Jackie talks about that there's a “growing demand of transparency and credibility”. There is isn't there?  Too often I see it time and time again that when the “salesman” says “Oh we can do that” and totally overpromises what the item or software or technology can do and all that ends up happening in the long run is an unhappy customer.  If there is one thing that I could say to any company wanting to bridge the gap between vendor and customer is to just BE HONEST.  I don't expect a firm to say “oh we totally screwed up when we promised you the moon”, but I do expect more of an honest “we can't do that now, but we're working on it for the future”. 

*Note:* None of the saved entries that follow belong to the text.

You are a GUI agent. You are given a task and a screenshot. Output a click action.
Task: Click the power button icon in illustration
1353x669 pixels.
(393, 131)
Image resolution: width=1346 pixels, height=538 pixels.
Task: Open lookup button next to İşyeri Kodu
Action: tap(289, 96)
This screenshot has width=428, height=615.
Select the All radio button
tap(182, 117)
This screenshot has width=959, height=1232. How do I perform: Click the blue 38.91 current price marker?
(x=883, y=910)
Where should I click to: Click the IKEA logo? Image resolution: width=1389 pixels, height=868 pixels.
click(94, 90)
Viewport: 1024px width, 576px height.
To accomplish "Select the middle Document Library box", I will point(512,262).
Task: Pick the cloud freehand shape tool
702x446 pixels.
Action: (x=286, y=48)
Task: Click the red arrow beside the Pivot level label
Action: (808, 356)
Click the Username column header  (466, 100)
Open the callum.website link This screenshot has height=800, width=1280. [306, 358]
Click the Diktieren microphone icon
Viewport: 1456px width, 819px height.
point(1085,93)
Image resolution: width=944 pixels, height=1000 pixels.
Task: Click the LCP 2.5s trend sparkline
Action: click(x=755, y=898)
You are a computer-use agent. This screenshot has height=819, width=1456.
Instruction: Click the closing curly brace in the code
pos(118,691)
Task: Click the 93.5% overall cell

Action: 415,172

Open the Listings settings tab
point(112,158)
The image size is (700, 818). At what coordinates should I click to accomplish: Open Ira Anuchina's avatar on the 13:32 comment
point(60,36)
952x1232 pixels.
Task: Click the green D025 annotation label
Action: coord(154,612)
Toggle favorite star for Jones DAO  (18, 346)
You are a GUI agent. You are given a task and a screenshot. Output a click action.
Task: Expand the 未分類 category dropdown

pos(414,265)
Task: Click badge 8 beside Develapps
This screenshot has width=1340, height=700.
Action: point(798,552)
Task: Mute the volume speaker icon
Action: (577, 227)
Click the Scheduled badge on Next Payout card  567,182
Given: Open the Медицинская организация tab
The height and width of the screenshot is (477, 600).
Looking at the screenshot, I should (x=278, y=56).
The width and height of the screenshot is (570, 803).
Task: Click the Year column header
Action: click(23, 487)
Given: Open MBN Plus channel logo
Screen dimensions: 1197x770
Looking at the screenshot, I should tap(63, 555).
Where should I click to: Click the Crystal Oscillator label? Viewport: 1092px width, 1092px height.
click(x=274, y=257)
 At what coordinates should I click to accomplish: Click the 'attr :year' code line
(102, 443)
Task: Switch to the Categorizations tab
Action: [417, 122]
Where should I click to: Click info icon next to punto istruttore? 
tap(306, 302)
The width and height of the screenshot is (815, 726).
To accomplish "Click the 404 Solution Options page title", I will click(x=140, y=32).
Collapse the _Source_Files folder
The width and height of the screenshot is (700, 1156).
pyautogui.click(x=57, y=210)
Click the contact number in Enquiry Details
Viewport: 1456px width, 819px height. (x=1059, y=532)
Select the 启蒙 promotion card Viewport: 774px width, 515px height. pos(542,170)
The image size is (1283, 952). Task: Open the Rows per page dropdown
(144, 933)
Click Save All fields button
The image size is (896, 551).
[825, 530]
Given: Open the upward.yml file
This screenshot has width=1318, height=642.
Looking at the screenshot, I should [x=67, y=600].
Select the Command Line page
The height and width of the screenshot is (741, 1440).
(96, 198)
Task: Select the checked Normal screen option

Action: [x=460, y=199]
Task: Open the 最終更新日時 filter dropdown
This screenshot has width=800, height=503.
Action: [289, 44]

In reality, even though over time I've turned into this hybrid of a wacko SBS customer that is turning into a Windows Software Patching ebook author and newsletter author, I still feel a lot like just a customer around here making sure that the SBS customer gets a fair deal.   I don't like it when a SBS customer doesn't get the installation experience he or she deserves.  I don't like it when consultants don't take the time or the energy to learn the SBS platfom and install it and support it the right way. 

It drives me crazy when people constantly hang onto the myths surrounding the platform.  I was on a security listserve where the topic of having Internet Information Services on a domain controller and here's little ol' wacko SBSer me piping up and saying that these days I wasn't worrying about my domain controller and IIS6 on there but rather freaking out about controlling my workstations.  In the ensuing back and forth threads it was very obvious that people still had stuck in their minds the steroetype of SBS.  “Limitations“ was definitely in their mindset.  Once again the myths of SBS surrounding the backup domain controller, the lack of expandability in their minds.... [hello?]  Don't people know that once you hit the 75 limit there is a transition pack that allows you to grow past 75 and split off the parts to separate boxes if that is truly your heart's desire?

Instead I don't see limits at all... I see possibilities.  Already a couple of folks at my office are thinkin' ...hey with this remote web workplace.... I don't have to come into the office all the time to do my work... I can do it from home!   That's right.  And my boss already asked about email on the cell phone that he saw some other Attorney receiving and responding to.  As I told him, you want it?  Say the word as we can set it up!  [He declined because he said the Attorney was constantly emailing on his phone].  But the point is that seeing technology truly in action, honestly, and credibly had done far more to “sell“ my boss on technology than any glossy ad had done.  He saw it working in real life and asked me about the technology.

The “Build your business“ ad campaign is my FAVORITE ad.  To me it so much showcases when the Vendors and the VARs and the VAPs and customers all come together and synergy is made what possibilities you can have.